Coin World reported:
Bitcoin has performed poorly in the past month, and today it fell below the 60,000 mark twice.
In recent days, influenced by some data from the United States, market expectations for a September rate cut by the Federal Reserve have increased.
Today’s data further supports this.
[Continued Nine Weeks of Increase: US Unemployment Claims Reach Near-Yearly High]
On July 3, it was reported that the number of people applying for unemployment benefits in the United States has risen for the ninth consecutive week, marking the longest continuous increase since 2018. This indicates that more and more people are having difficulty finding new jobs. Data released by the US Department of Labor on Wednesday showed that for the week ending June 22, the number of people continuously claiming unemployment benefits increased to 1.86 million, the highest level since November 2021. The number of initial claims for unemployment benefits increased by 4,000 people to 238,000 last week.
This indicates that ordinary Americans are facing a serious unemployment problem, and the real economy is not performing as well as expected by Federal Reserve officials.
These US data are too fake. I remember that the last time the stock market fell was because the employment figures were strong, which reduced expectations of a rate cut.
In just one month, the number of unemployed people has increased, which should normally lead to higher rate cut expectations and be positive for risk investments.

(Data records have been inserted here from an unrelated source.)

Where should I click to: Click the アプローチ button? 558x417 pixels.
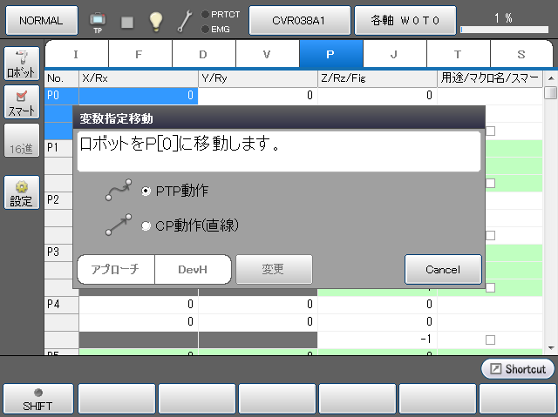tap(116, 269)
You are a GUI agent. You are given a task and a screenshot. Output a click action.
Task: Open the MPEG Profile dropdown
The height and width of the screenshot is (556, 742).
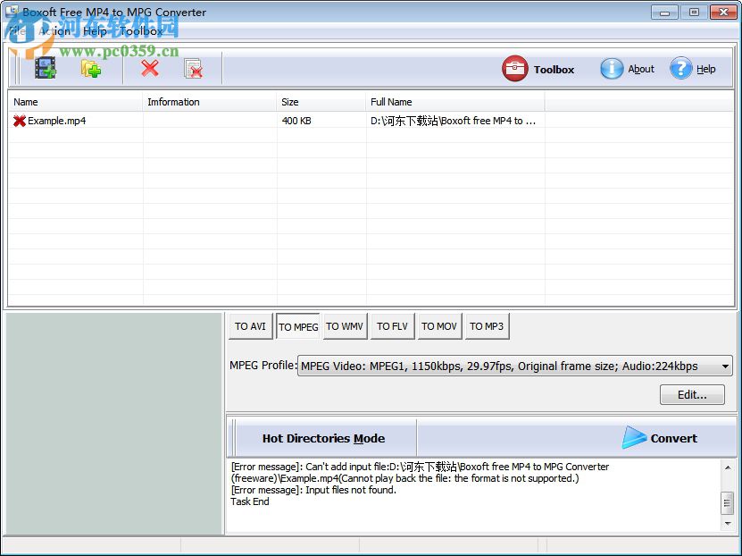[x=726, y=366]
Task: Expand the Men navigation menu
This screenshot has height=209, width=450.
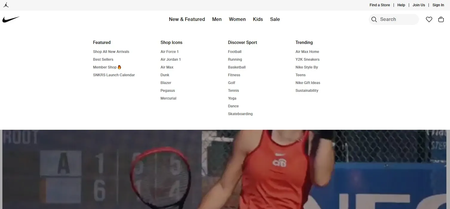Action: pos(217,19)
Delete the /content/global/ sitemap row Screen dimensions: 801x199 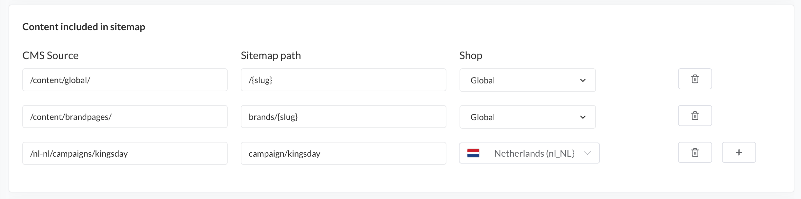click(x=695, y=79)
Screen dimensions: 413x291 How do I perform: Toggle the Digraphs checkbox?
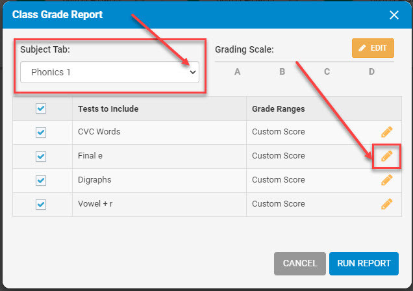coord(41,181)
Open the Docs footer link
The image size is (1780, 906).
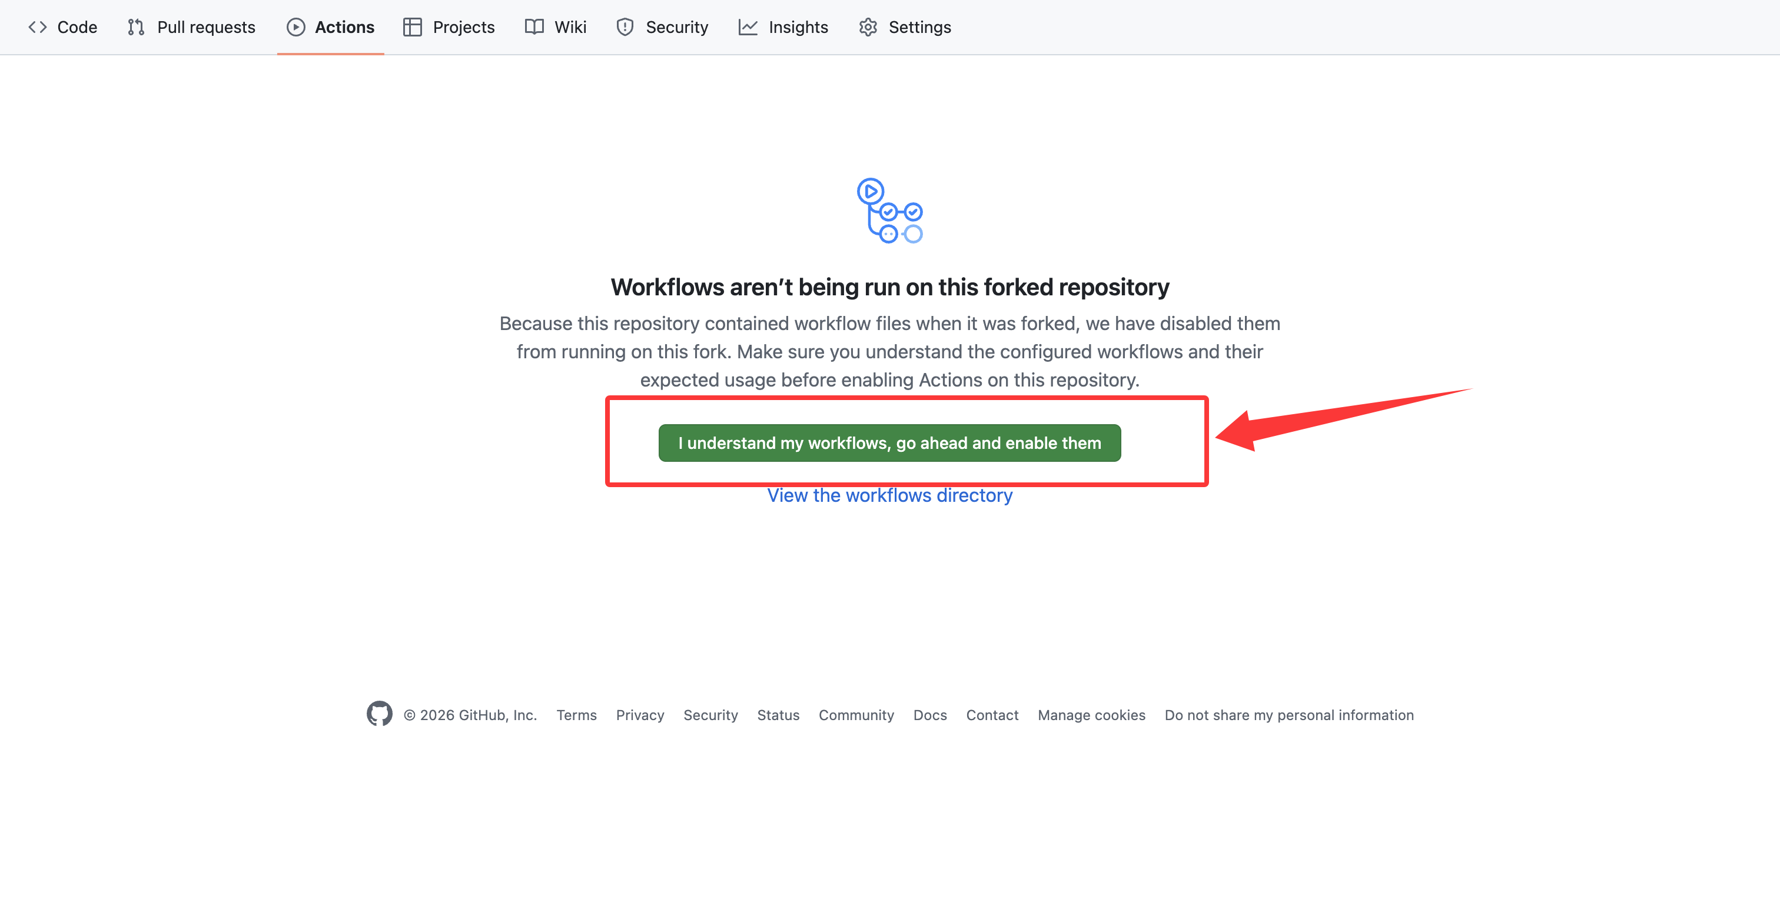click(930, 715)
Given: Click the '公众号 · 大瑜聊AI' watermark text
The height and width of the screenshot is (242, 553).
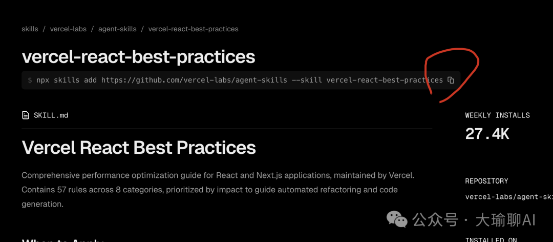Looking at the screenshot, I should pos(474,220).
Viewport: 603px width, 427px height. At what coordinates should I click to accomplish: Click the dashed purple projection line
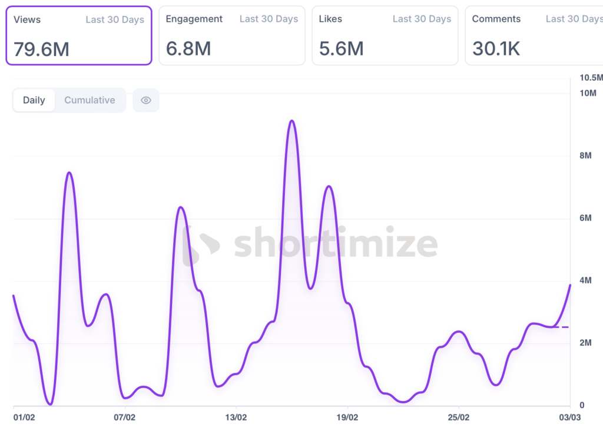563,327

But in the past two days, silver, gold, and US stocks have remained relatively strong, while Bitcoin has shown an independent downward trend.
So some people were worried before that the high-risk crash in the US stock market would affect Bitcoin, but I think it’s just groundless fear. It may have a short-term impact, but in the long run, it may actually be positive.

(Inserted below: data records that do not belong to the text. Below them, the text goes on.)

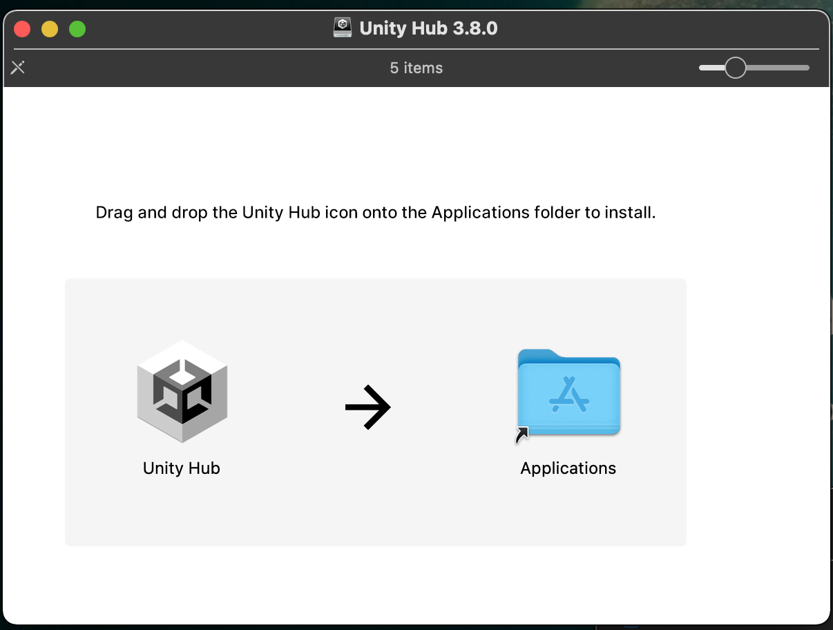Click the Applications folder shortcut icon

point(568,392)
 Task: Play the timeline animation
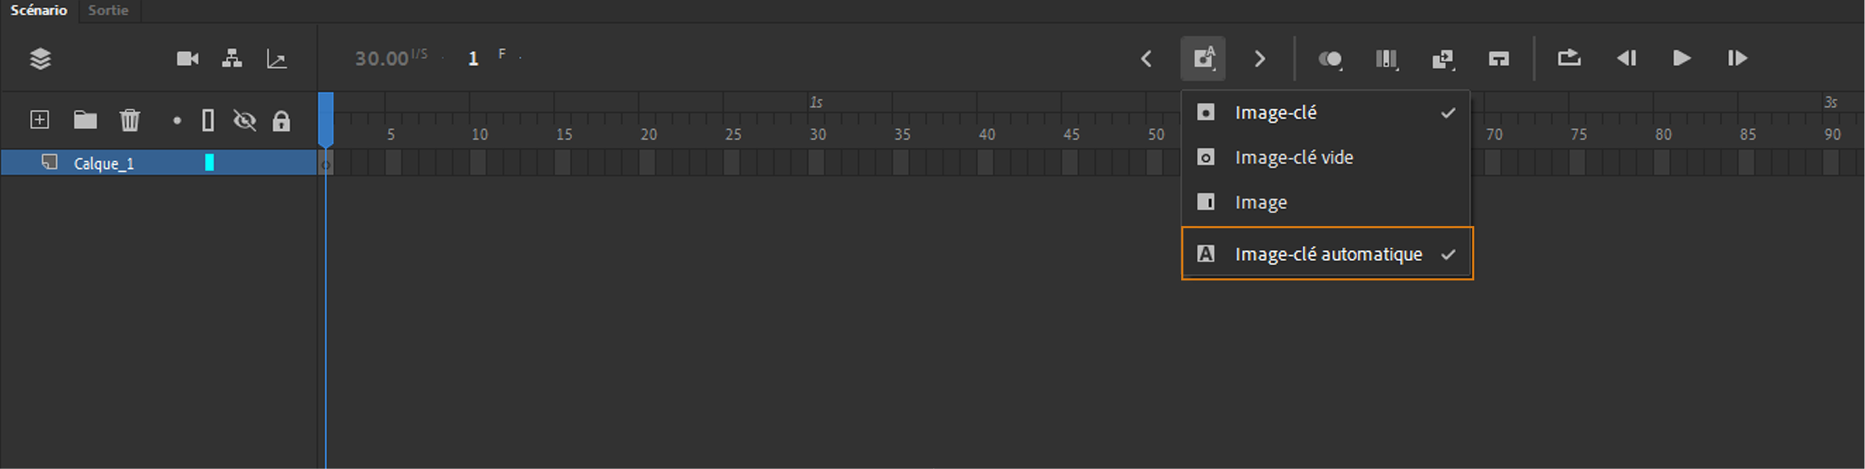click(1681, 59)
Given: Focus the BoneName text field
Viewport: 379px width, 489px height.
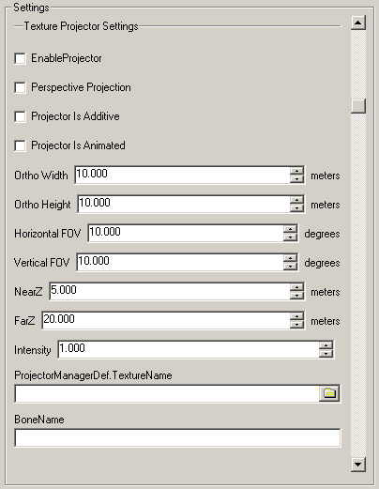Looking at the screenshot, I should pyautogui.click(x=177, y=437).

The recent control of Bitcoin’s trend has been very contrary to market trends and is a completely independent movement.
This unconventional trend, in my opinion, clearly indicates preparation for a breakthrough.
Because everyone knows that there will be rate cut expectations this year, and it will definitely rise.

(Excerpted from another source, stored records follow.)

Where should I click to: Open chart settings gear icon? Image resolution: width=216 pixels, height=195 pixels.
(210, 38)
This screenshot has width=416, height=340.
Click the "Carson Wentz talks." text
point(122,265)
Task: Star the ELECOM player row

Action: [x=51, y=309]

I personally believe that the rate cut market will be divided into three stages:
Within the three months before the rate cut, there will be a bull market for one to two months!
One to three months before and after the rate cut, it will be a bear market!
After three rate cuts or half a year, when enough off-exchange liquidity has accumulated, it will be a bull market!
In addition to other analyses, news, and positive factors in the market, there is no need to be excited or panic.
Just follow the plan, look at the cycle, and position in advance.
The recent fluctuations in the past few months have been difficult to play, and there are definitely many trapped investors. The profits gained have retreated by several hundred million.
Personally, I feel okay because I have made some trades to make up for the retracement.
Let me talk about what I have been doing recently, which is similar to what I did in May and June.
For these two to three months, my approach has been to buy at appropriate positions, sell when there is a decent profit, and use reasonable leverage.
The most concentrated buying I did recently was when Bitcoin briefly touched around 60,000 a couple of weeks ago, and I bought sol, jto, dot, ordi, and so on.
During this period, I made a profit of 20-30 points and sold when it reached the resistance level.
Even if Bitcoin falls back below 60,000 today, it will be difficult to find the same opportunity as last time.
During these two weeks, I didn’t make any purchases; I just held short positions and waited, needing enough patience.
Starting today, I will start placing some low-priced orders and slowly buy back.
Those who pay attention will notice that I have been buying around the 60,000 position these few times because I believe that there is a strong consensus here, assuming that the bull market is not over.
Short-term trading is a helpless strategy for a volatile market. Otherwise, many altcoins have fallen by double digits in the past two months, resulting in significant losses.
But relying too much on short-term trading is not advisable, as it may cause us to miss out when the big bull market comes. By mid-July, I may reduce short-term trading and patiently wait for the market before the rate cut.
This bull market will be very challenging to navigate. Based on Bitcoin’s washing cycle and rate cut process, this bull market will have a longer distribution time than before, with a bull phase followed by a bear phase. Thus, we need even more patience.
Everyone should remember to position themselves at appropriate opportunities and operate altcoins based on Bitcoin’s position. If Bitcoin is hovering at a high level, reduce holdings and buy less. Being too eager to go all-in will ultimately lead to being trapped, with little room for error.
60,000 is a turning point, and I believe this is a good position for positioning.
As the saying goes, I hope there will be negative news like regulation, as opportunities will definitely come with it, and positive news may not bring opportunities.